Rubinacci sagte auch, dass der Zitrussektor in Brüssel einen Sprecher haben sollte, der die Beobachtungen sowohl der Erzeuger als auch der Unternehmen vermitteln kann. Die Entscheidung wird letztendlich von den 28 Mitgliedstaaten anhand von Zahlen getroffen. Der EU-Handelsschutzdirektor hat während des Treffens mehrmals beide Punkte betont, da es vorrangig darum geht, „das genaue Problem“ herauszufinden.

Rodríguez-Piñero wies Rubinacci darauf hin, dass diese Schutzklausel bereits bei anderen Produkten wie Bananen oder Reis durchgesetzt wurde. Im zweiten Fall wies der europäische Beamte darauf hin, dass dies auf eine sehr klare Verletzung der Menschenrechte in Myanmar zurückzuführen sei, während der erste vom gesamten europäischen Sektor verteidigt wurde.
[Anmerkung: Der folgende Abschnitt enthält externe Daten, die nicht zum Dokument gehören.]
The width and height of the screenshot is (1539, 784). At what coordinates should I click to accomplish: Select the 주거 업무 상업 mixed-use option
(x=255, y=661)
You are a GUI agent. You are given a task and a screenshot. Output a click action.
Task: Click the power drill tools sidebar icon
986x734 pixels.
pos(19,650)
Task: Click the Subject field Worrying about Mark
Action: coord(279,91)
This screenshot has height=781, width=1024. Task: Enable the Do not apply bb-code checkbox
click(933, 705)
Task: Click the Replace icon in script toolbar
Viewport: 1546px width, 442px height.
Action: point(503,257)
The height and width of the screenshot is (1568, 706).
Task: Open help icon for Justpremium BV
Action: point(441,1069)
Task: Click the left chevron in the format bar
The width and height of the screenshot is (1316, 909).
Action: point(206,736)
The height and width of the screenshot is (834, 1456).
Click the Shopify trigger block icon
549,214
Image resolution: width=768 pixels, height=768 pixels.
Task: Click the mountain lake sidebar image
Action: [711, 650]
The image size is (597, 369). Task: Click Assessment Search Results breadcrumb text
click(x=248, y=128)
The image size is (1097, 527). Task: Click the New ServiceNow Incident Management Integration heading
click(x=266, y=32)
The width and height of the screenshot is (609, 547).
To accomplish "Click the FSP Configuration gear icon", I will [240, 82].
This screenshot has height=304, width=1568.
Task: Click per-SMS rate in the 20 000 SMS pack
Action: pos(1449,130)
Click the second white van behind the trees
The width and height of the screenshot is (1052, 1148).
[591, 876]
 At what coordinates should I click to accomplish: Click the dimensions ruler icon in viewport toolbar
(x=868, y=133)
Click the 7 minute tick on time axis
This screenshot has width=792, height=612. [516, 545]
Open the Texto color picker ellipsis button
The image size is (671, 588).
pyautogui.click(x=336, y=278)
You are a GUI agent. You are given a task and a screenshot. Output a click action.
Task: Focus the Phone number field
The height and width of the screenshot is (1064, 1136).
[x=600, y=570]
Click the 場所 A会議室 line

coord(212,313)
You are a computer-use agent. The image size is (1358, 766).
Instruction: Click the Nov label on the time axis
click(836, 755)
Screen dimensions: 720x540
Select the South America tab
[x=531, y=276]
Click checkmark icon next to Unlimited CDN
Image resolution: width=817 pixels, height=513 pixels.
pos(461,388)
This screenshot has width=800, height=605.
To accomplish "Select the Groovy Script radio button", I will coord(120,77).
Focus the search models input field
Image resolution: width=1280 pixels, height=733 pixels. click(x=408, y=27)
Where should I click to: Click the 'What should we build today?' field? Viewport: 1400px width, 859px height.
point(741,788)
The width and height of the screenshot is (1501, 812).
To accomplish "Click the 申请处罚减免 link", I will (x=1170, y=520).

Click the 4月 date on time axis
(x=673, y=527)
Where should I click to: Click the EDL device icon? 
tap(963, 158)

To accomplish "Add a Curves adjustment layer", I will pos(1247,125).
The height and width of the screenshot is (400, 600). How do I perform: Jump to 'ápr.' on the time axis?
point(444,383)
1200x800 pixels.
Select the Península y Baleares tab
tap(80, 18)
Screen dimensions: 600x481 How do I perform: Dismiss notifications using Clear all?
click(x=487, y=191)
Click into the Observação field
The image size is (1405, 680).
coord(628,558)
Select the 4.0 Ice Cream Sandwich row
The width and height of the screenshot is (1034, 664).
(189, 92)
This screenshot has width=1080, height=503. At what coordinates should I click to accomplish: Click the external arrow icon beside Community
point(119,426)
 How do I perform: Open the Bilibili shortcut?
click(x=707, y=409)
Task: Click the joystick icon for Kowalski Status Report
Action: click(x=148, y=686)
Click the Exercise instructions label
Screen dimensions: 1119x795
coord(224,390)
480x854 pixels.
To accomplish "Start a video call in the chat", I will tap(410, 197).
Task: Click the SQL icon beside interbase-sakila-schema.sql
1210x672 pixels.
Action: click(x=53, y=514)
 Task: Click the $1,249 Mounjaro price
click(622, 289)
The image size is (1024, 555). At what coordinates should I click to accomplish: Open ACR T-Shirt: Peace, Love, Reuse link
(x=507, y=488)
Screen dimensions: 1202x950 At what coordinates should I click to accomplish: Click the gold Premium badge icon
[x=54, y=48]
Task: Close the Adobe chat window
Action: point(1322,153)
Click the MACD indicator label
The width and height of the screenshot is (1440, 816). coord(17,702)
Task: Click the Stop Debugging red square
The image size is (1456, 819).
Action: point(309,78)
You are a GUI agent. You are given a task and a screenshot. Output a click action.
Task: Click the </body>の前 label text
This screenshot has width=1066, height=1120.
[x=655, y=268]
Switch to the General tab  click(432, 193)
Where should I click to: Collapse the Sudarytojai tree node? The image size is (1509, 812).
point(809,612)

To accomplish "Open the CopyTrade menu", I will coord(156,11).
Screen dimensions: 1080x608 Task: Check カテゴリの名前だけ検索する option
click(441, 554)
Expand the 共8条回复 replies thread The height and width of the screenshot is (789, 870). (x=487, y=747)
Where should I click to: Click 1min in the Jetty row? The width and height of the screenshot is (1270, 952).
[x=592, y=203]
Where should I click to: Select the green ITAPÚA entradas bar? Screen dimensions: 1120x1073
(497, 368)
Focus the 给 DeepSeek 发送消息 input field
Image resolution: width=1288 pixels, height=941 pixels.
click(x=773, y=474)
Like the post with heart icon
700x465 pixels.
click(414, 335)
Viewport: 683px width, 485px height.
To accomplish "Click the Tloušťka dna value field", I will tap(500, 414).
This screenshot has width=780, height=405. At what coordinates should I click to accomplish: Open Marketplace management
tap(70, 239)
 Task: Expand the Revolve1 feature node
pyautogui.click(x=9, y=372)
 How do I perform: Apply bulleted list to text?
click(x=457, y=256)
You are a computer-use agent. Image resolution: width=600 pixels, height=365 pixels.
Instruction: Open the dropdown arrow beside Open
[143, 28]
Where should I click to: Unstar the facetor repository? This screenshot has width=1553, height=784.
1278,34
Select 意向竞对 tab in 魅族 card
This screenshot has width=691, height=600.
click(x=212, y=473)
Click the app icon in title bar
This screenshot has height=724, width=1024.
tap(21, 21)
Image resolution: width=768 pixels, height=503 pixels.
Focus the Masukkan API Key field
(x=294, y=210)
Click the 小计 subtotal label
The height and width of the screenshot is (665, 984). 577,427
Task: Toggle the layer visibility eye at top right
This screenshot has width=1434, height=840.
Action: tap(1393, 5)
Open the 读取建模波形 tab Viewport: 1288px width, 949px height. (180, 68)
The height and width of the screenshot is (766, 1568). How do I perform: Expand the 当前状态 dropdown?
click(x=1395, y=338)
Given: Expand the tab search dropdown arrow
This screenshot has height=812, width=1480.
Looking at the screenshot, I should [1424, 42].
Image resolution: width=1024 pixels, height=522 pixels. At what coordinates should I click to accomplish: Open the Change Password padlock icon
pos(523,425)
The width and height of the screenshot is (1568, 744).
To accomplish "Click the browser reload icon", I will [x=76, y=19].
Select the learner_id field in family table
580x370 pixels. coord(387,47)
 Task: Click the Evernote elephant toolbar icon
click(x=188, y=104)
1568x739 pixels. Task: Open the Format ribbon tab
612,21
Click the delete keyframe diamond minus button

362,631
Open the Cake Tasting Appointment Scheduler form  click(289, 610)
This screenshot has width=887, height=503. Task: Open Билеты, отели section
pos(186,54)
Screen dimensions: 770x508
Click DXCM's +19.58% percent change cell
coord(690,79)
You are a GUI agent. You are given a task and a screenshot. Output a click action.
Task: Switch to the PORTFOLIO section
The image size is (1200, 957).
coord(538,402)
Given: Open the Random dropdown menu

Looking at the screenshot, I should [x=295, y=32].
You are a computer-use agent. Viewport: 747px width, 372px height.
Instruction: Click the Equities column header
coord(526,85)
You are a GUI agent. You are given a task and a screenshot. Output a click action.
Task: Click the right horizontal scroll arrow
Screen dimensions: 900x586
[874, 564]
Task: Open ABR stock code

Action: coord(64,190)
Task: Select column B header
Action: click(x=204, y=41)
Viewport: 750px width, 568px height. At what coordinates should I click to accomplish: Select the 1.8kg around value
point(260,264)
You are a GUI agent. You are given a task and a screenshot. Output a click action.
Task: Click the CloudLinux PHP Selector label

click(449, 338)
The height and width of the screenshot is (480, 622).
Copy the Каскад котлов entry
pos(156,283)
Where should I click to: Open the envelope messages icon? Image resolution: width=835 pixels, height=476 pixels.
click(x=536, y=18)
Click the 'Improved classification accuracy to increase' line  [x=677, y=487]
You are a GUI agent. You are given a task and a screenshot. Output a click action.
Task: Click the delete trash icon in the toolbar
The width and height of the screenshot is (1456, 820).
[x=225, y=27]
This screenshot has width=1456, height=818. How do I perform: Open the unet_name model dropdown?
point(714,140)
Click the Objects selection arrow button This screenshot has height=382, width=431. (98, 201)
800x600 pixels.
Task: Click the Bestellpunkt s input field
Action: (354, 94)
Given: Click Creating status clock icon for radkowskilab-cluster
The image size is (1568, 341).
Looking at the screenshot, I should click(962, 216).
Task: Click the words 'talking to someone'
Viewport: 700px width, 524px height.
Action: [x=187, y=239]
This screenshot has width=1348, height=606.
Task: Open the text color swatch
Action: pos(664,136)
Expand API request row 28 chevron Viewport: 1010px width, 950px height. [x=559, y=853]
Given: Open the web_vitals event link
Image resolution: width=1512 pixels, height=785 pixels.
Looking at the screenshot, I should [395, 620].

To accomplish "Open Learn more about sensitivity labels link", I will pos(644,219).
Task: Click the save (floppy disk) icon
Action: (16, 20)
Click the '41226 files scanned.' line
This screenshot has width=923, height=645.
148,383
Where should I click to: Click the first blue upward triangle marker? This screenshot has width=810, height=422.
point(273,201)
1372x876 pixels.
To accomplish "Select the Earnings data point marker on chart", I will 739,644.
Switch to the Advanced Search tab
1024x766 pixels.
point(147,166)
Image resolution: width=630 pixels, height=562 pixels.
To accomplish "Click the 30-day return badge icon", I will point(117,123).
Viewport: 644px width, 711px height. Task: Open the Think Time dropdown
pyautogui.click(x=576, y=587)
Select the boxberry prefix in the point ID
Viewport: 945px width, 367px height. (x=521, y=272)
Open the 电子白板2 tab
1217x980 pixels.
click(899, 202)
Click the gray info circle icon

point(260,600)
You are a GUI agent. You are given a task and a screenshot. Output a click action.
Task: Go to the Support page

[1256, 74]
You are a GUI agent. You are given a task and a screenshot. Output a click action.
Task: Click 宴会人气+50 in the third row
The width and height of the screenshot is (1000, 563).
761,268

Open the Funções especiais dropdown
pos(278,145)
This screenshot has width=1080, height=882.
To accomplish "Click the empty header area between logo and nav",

Dies ist in der Tat ein weiterer Aspekt, den der Direktor für Handelsschutz hervorgehoben hat: Das Problem muss über die Grenzen der Region und sogar über die des Staates hinausgehen, da die Europäische Union europäische und nicht nationale Probleme lösen will. Er wies darauf hin, dass die Erzeuger aus Castellón, Valencia, Andalusien, Murcia und Tarragona (den Hauptanbaugebieten Spaniens) sich mit italienischen und griechischen Zitrusproduzenten zusammenschließen müssen. Die Verwirklichung der Einheit in diesem Sektor auf höchstem Niveau und die Vorlage nachweisbarer Zahlen sind für das Handeln der EU unabdingbar.